GOAL: Please collect every line of the records below that contains the word "Viewport".
[start]
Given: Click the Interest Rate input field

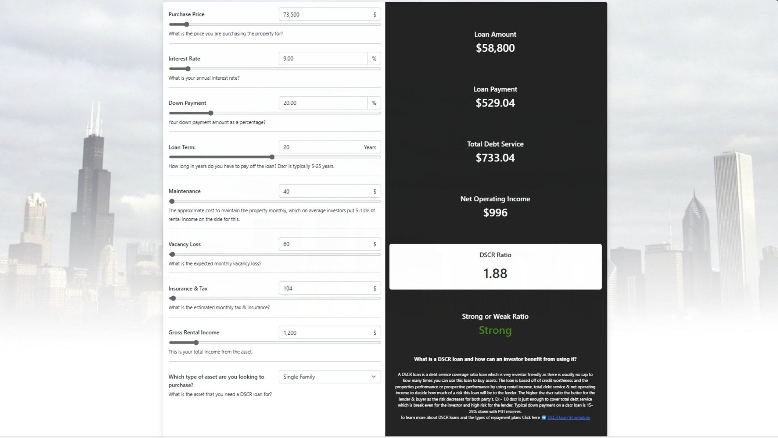Looking at the screenshot, I should (x=323, y=58).
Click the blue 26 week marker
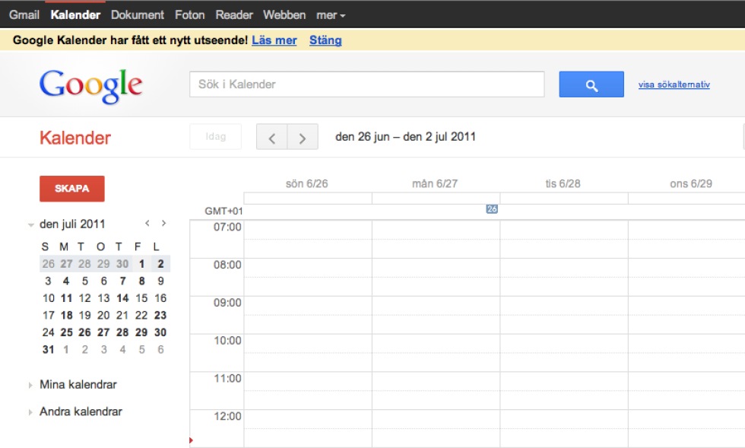 pos(492,209)
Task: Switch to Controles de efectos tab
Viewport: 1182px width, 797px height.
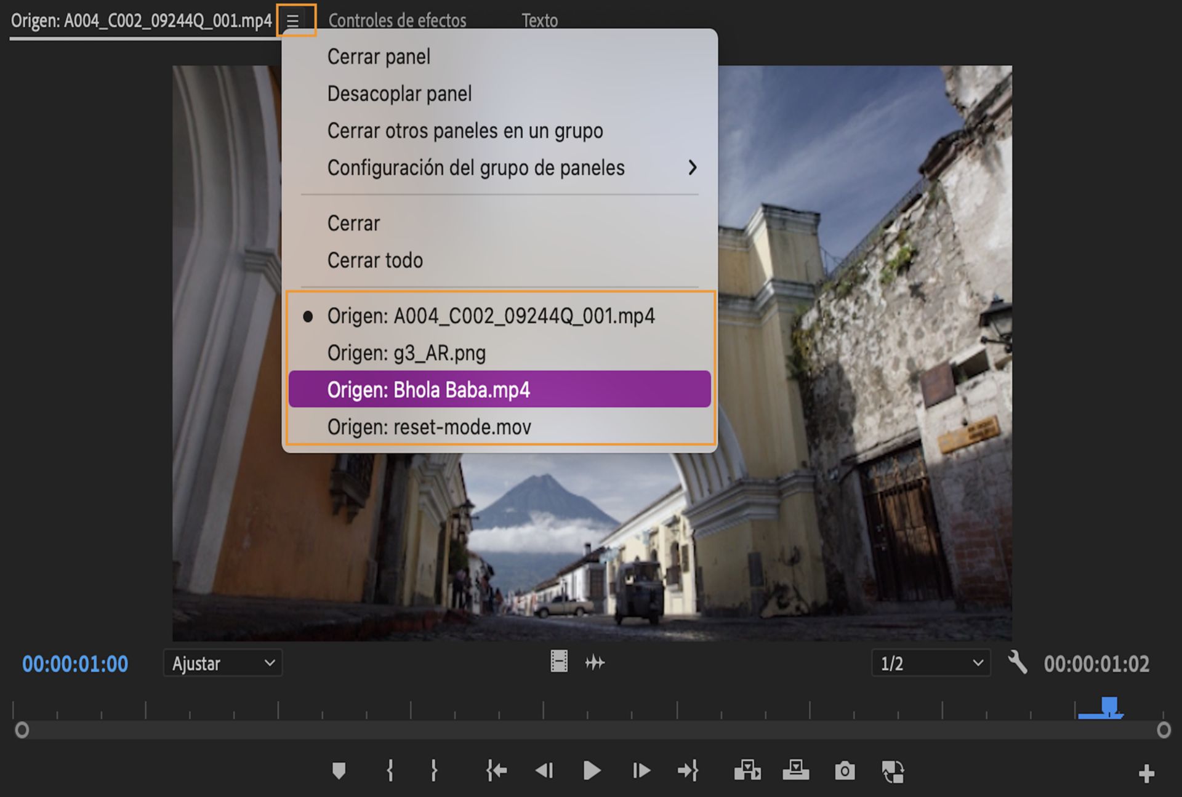Action: coord(397,20)
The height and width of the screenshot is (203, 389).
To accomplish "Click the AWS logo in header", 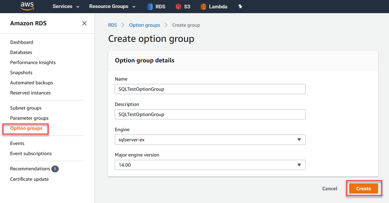I will click(27, 6).

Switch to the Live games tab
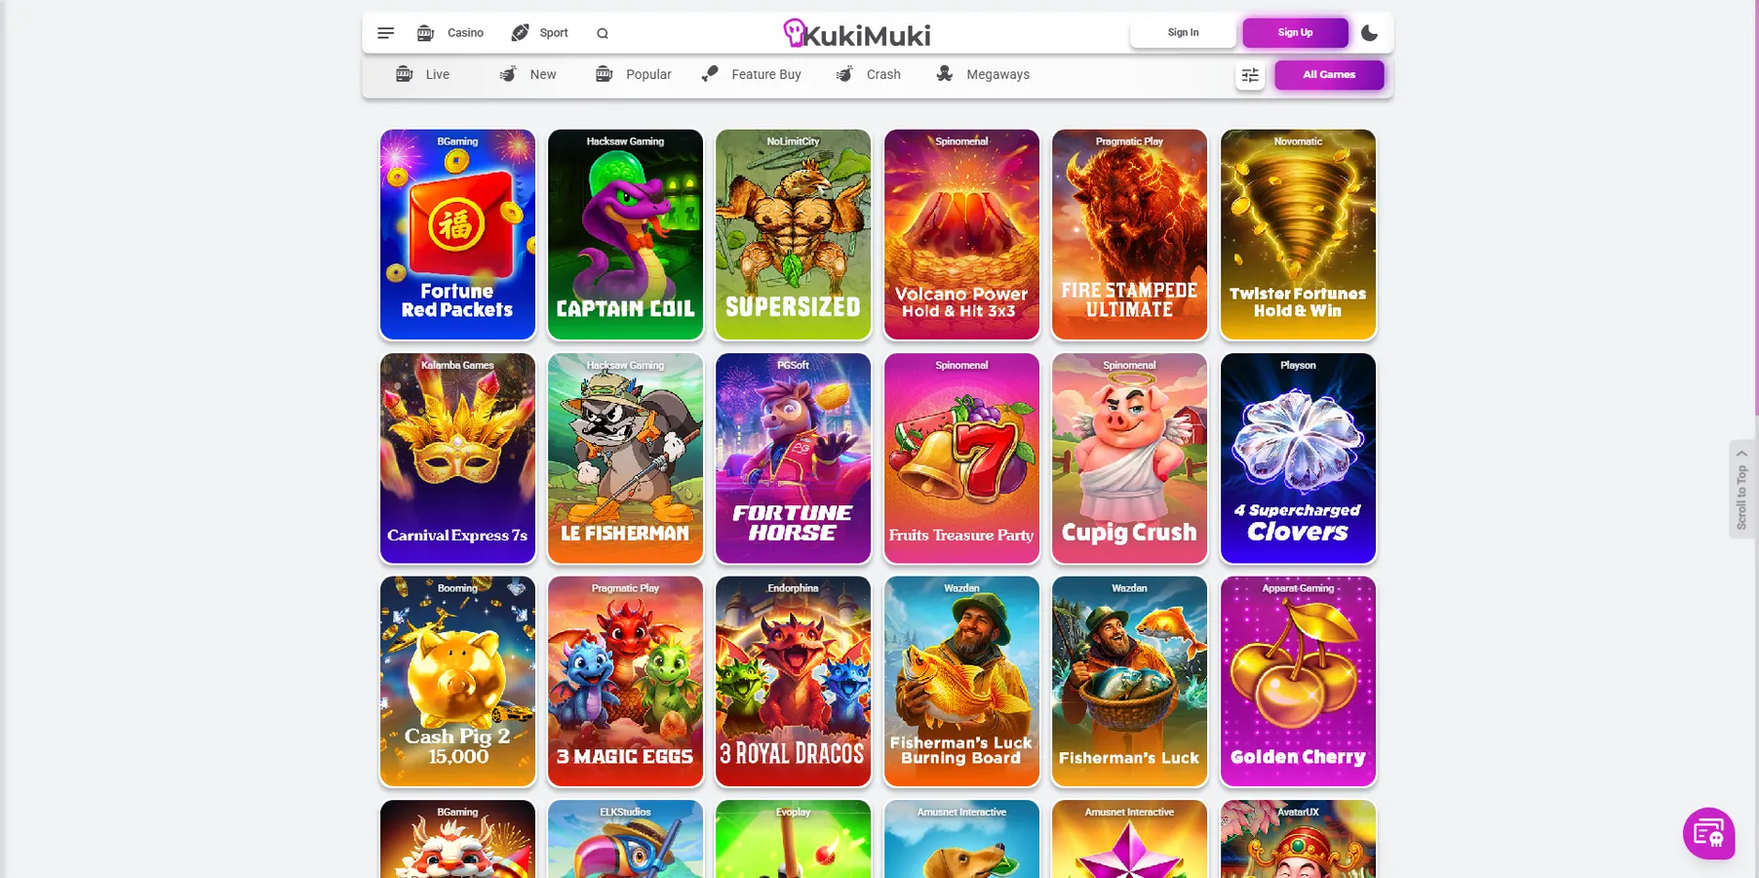tap(423, 74)
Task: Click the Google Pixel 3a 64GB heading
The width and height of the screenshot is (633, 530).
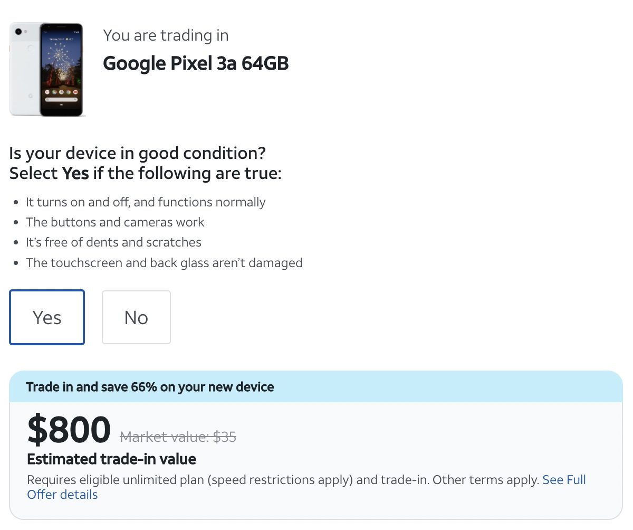Action: pos(196,63)
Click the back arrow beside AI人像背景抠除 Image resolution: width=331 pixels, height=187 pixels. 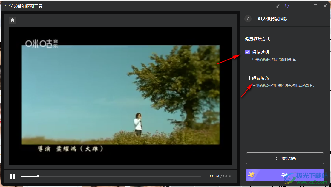248,18
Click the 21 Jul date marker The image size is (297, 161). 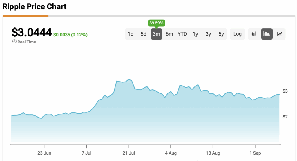128,153
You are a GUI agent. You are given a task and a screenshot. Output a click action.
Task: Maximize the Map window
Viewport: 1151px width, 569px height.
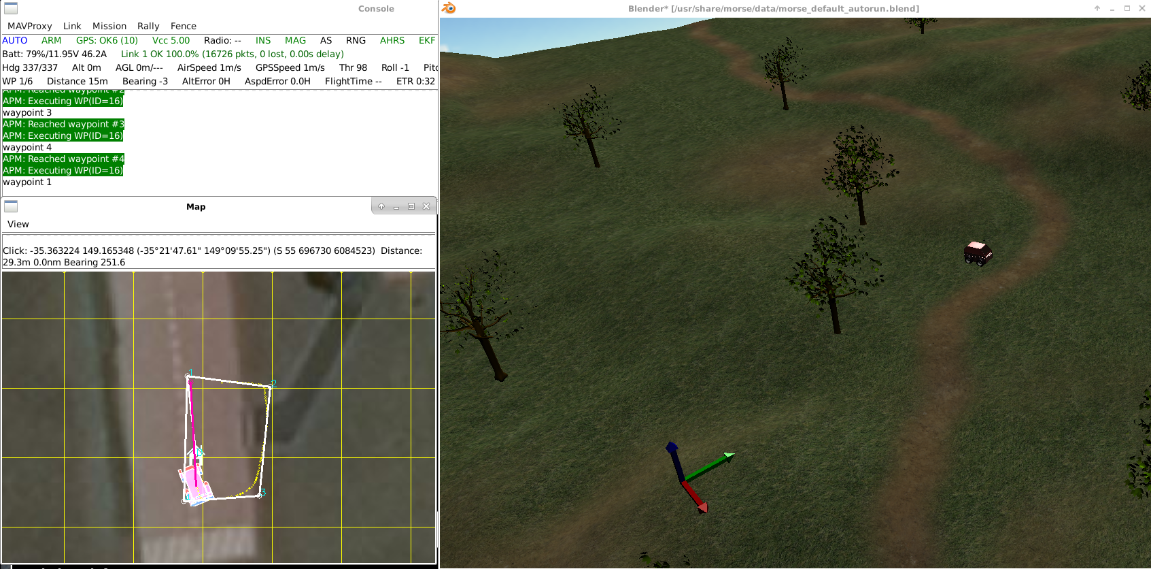[411, 206]

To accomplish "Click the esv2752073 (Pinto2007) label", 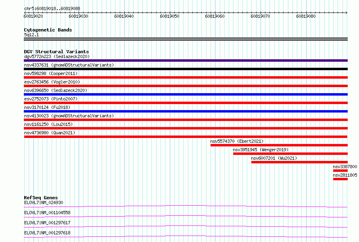I will click(51, 99).
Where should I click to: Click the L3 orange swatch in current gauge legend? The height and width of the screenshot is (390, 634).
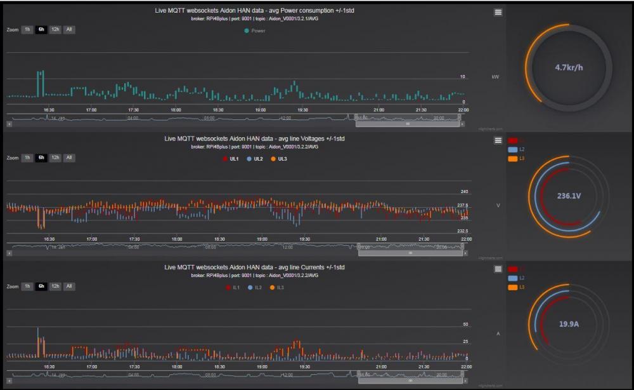click(513, 288)
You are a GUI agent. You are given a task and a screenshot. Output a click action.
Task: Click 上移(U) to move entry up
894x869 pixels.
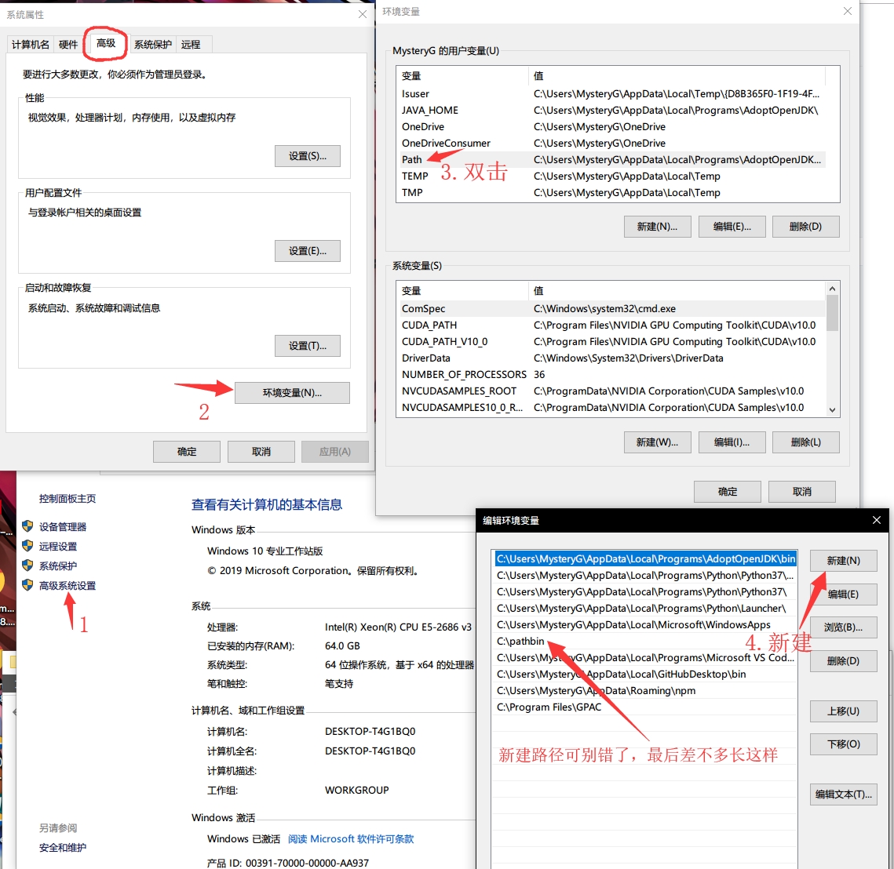click(843, 711)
[end]
RESULT FOR THIS EXERCISE:
Viewport: 1182px width, 797px height.
Viewport: 1151px width, 569px height.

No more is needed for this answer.